Purely Spring Magazine 2021:
Eating Right for Your Lifestyle
with Dr. Josh Axe
Dr. Josh Axe, DC, DNM, CNS, is a doctor of chiropractic, certified doctor of natural medicine, and clinical nutritionist with a passion to help people eat healthy and live a healthy lifestyle. His new book, Ancient Remedies: Secrets to Healing with Herbs, Essential Oils, CBD, and the Most Powerful Natural Medicine in History, encourages people to embrace age-old holistic remedies to improve their overall wellness– including tons of accessible DIY options to fit any lifestyle! Read on for his tips on incorporating healthy eating into your lifestyle in ways that work for you.
In your new book, Ancient Remedies, you talk about eating right for your lifestyle type and living in sync with your circadian clock. Can you elaborate on this?
Each of us has distinct traits that make us one of a kind. In my book, I outline five types (or five elements found in nature: fire, earth, wood, metal, water) that people can identify with, each of which has a corresponding diet, supplement and exercise protocol that tends to be most supportive. Ancient healers believed that each of these elements existed in humans, some more strongly than others.
I recommend that people first identify which element is their dominant one. They can then establish a personalized approach to healing that includes foods and other habits that create balance and harmony among all of the elements.
An important aspect of creating an individualized plan is to consider how your energy ebbs and flows throughout the day. Your circadian rhythm is also called your “internal clock” because it helps to put your body into a steady routine of feeling sleepy at night and motivated/awake during the day time. Your internal clock is also partially responsible for other functions like digestion, detoxification, elimination, concentration, and more.
You can support your circadian rhythm by creating a relaxing nighttime routine that helps you get sufficient sleep, and by adjusting your schedule so you get daytime light exposure to feel more energized throughout the day. Other things to consider are the best times of day for workouts, when you feel most productive in terms of working/studying, and at which points you may need to rest/nap/meditate to restore your energy.
Following a specific diet can be intimidating and unrealistic at times, can you share at least 5 tips for healthy eating without following a diet? (i.e. foods to avoid, swaps/changes, etc.)
1. Focus on eating a “clean diet” first and foremost, meaning one that includes plenty of whole foods like veggies, fruit, grass-fed meats, fish, eggs, bone broth, herbs, and spices.
2. Limit processed foods which can promote inflammation, such as those that contain added sugar, refined vegetable oils, processed meats, and artificial sweeteners and other preservatives and chemicals.
3. Fill up on protein, which can include both animal and plant sources of protein, depending on your preferences. Protein is filling and can help to keep your appetite and cravings in check.
4. Eat enough fiber, which has benefits for digestion, microbiome/gut function, immunity, heart health, and more.

RECORDS SUPPLIED
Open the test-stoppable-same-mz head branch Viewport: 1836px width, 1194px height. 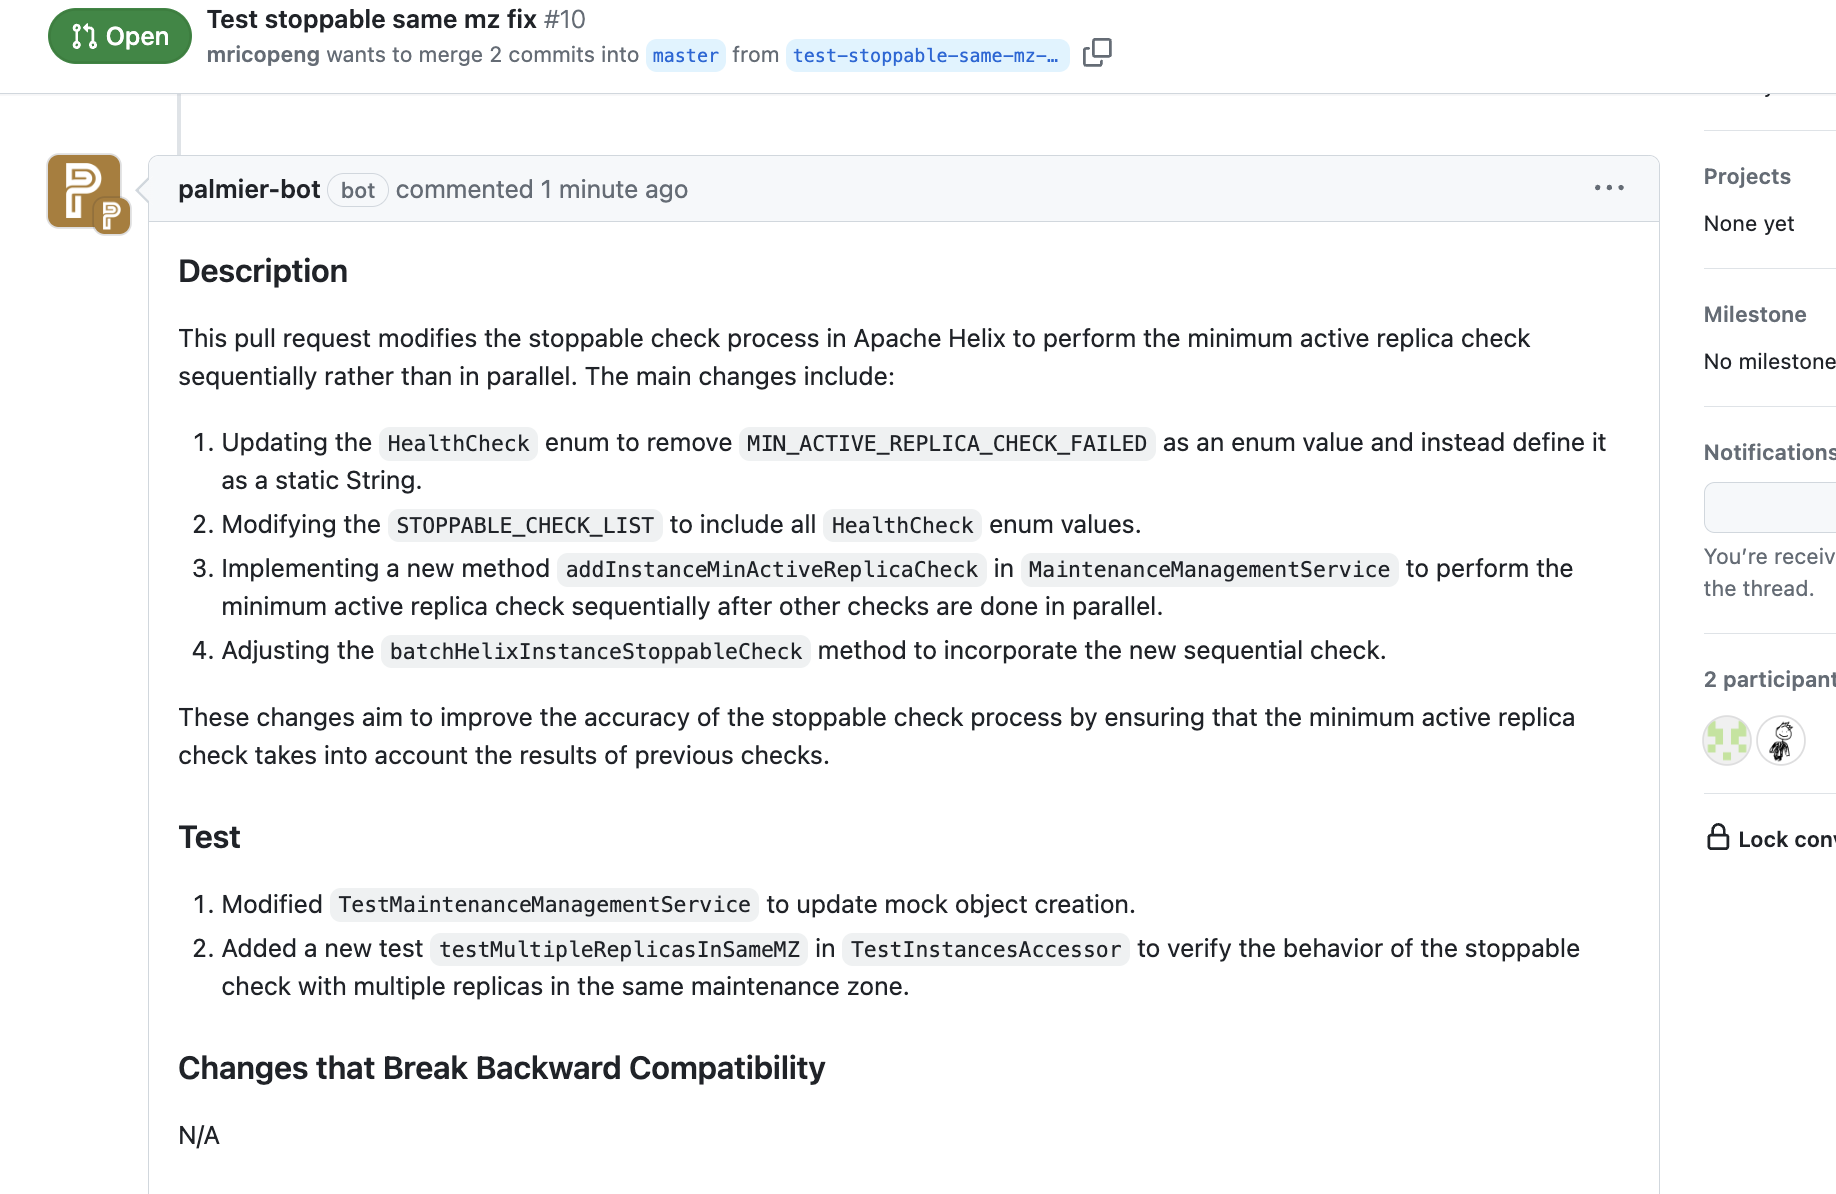pos(926,56)
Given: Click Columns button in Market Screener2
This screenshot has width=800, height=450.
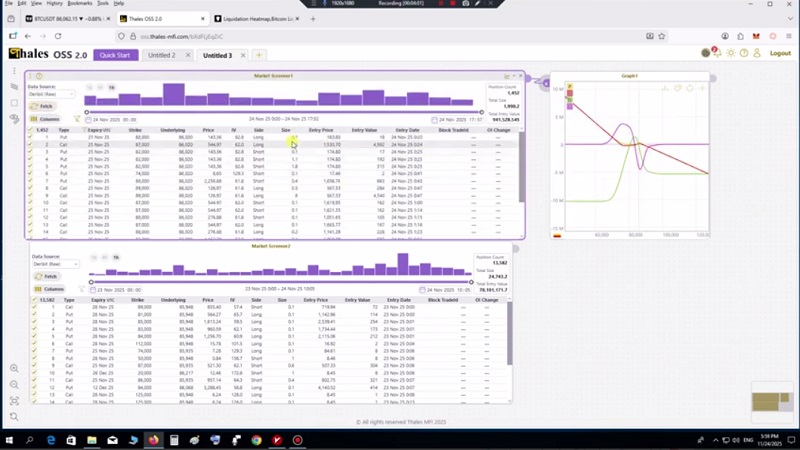Looking at the screenshot, I should click(50, 288).
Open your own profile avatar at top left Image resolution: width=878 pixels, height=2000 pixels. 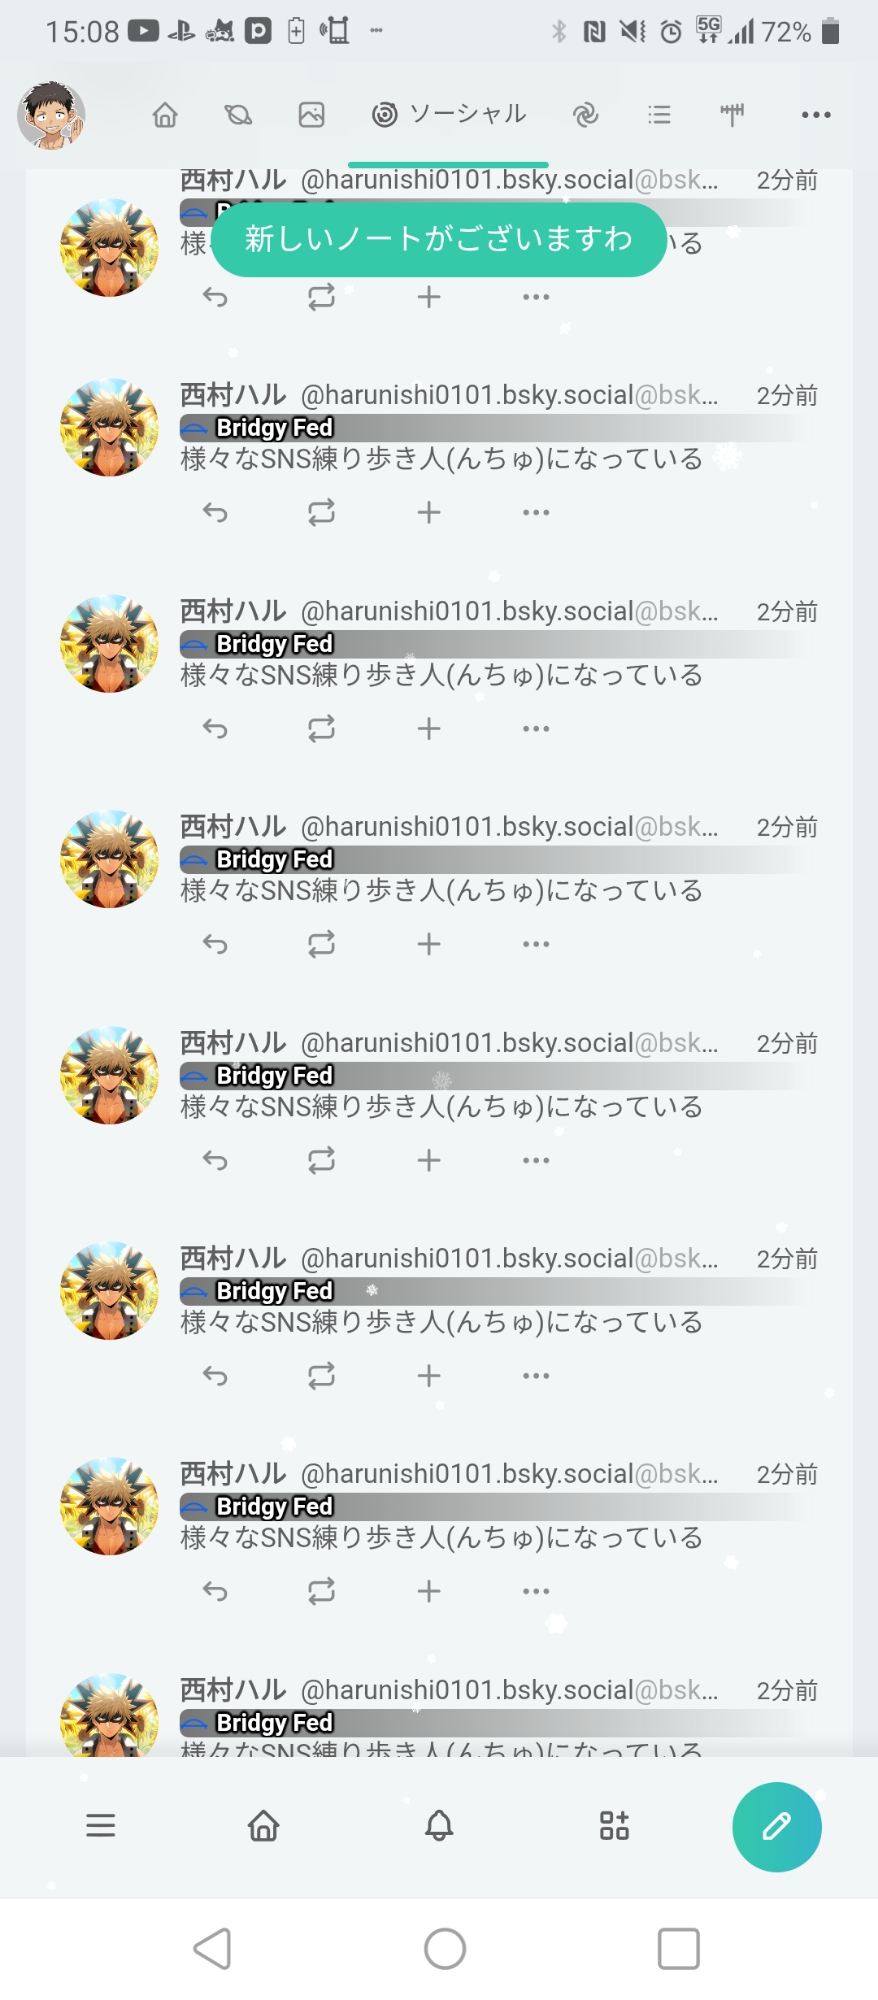pos(51,115)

TASKS TO PERFORM
**A)** In the interview with Dr. Josh Axe, restate word for word the part from "3. Fill up on" to "health, and more.".
**B)** Turn the paragraph of the interview with Dr. Josh Axe that begins "An important aspect of creating an individualized plan" into a short bulleted list that keeps its main facts.
**C)** Carry on the interview with Dr. Josh Axe, picking up right after its last sentence.
The material above stands apart from the interview with Dr. Josh Axe.

RESPONSES FOR EACH TASK
**A)**
3. Fill up on protein, which can include both animal and plant sources of protein, depending on your preferences. Protein is filling and can help to keep your appetite and cravings in check.
4. Eat enough fiber, which has benefits for digestion, microbiome/gut function, immunity, heart health, and more.

**B)**
- An individualized plan should take into account how your energy rises and falls during the day.
- Your circadian rhythm, also called your "internal clock," keeps your body on a steady routine of feeling sleepy at night and awake and motivated during the day.
- It also plays a part in digestion, detoxification, elimination, concentration, and more.

**C)**
5. Don’t drink your calories. Skip drinking things like soda, juice, energy drinks and sweetened coffee/tea, and instead have plenty of water, herbal tea, bone broth and coffee in moderation.
Can you talk about the importance of healing the body using essential oils, herbs and other natural medicines?
All of these natural remedies draw upon the wisdom of traditional systems of medicine that have been utilized for thousands of years, including Ayurvedic medicine, Traditional Chinese Medicine, Biblical medicine, and others.
I believe that natural remedies should be our go-to treatments for non-emergencies. They can help to address underlying, root causes of common conditions, such as chronic stress and poor digestion, and can be combined in various ways that support an individual’s unique concerns.
Compared to the Western approach to medicine — which usually treats superficial symptoms and relies on pharmaceutical drugs that can often contribute to side effects — natural remedies tend to be more holistic and safer overall. Not only this, but they address people’s concerns on a deeper level, helping to promote healing of the physical body and mind.
The ancient healers who first came up with these remedies and handed them down for generations believed that human health is a complex mix of physical, emotional, and spiritual wellness. Today, we can still use natural remedies to treat a variety of different types of pains and ailments by supporting the body’s internal healing process from the inside-out.
Can you share a few mind-body practices to heal your body from the inside out?
Mind-body practices that focus on reducing stress, improving sleep, and supporting mental health in other ways can have widespread benefits.
Depending on which types you practice, they’re a helpful way to improve your outlook, energy, and confidence, which can translate to physical benefits as well — such as by improving gut health, reducing fatigue and decreasing cravings — due to the “brain-gut connection.”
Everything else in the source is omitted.